The then Prince of Wales attended one of the performances in the original run and remarked "What a pity that Hervé does not know English! If he came to London, he would have a huge success." This was reported to Hervé who learnt English in a few months, and accordingly the piece was mounted in London at the Lyceum Theatre in 1870 in English starring the author and Selina Dolaro. The Prince of Wales attended one of the London performances and enjoyed Hervé's performance of the "Chanson du jambon" on horseback in the first act so much that he expressed a wish that he could hear it again so Hervé came riding into the second act scene of the throne room, again on horseback, and repeated the number.
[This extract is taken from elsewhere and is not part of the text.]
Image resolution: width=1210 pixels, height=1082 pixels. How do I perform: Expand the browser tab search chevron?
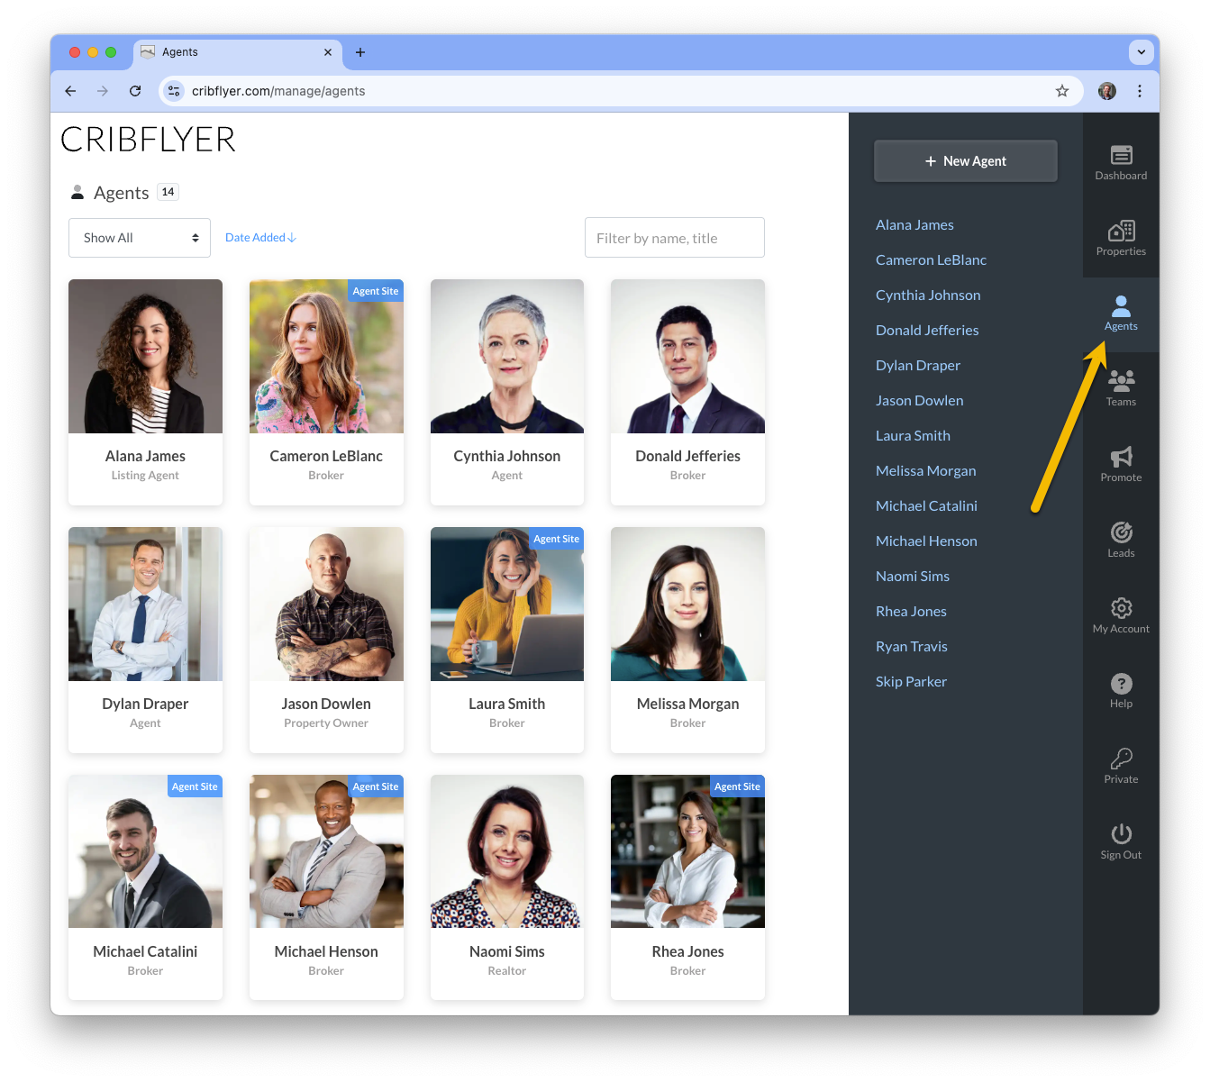(x=1142, y=52)
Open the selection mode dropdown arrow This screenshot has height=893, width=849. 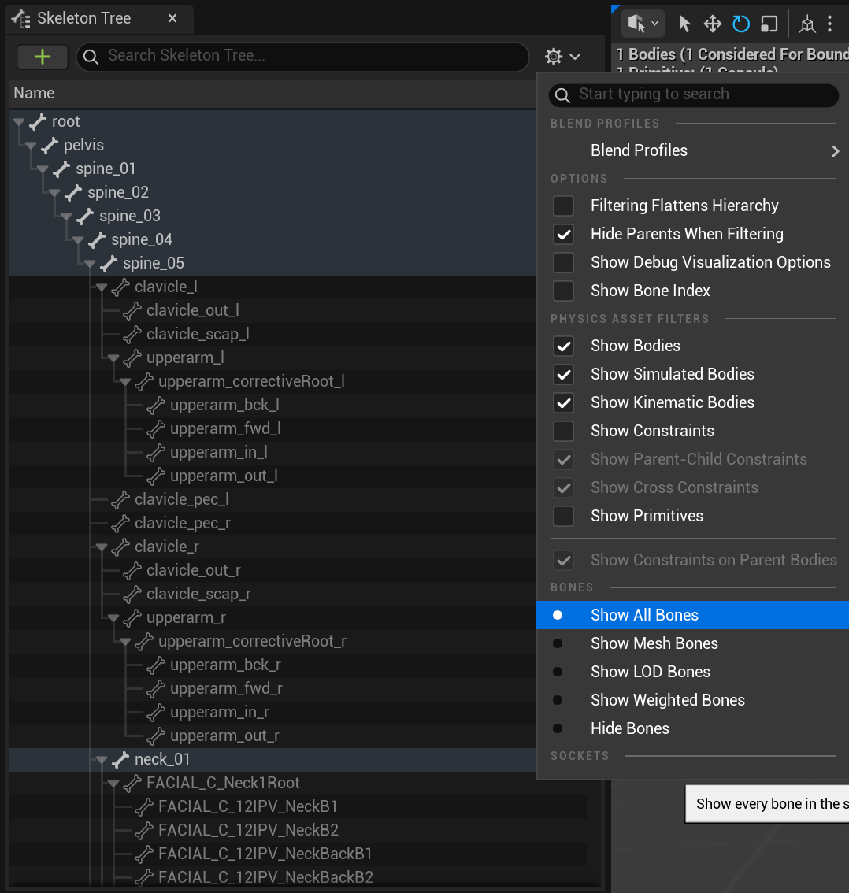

The operetta had several successful productions in London, including an adaptation by H. B. Farnie at the Empire Theatre in 1884 and was given in New York in 1874, in English. It was also given in various adaptations in Australia, in Berlin and in Vienna in the 19th century. By the beginning of the 20th century however audience taste in operetta had moved away from this style of extravagant zaniness to a more bourgeois kind of work and Chilpéric was only rarely performed.

The work was revived by L'Atelier Lyrique Angevin at the Grand Théâtre d'Angers, France, in 2015.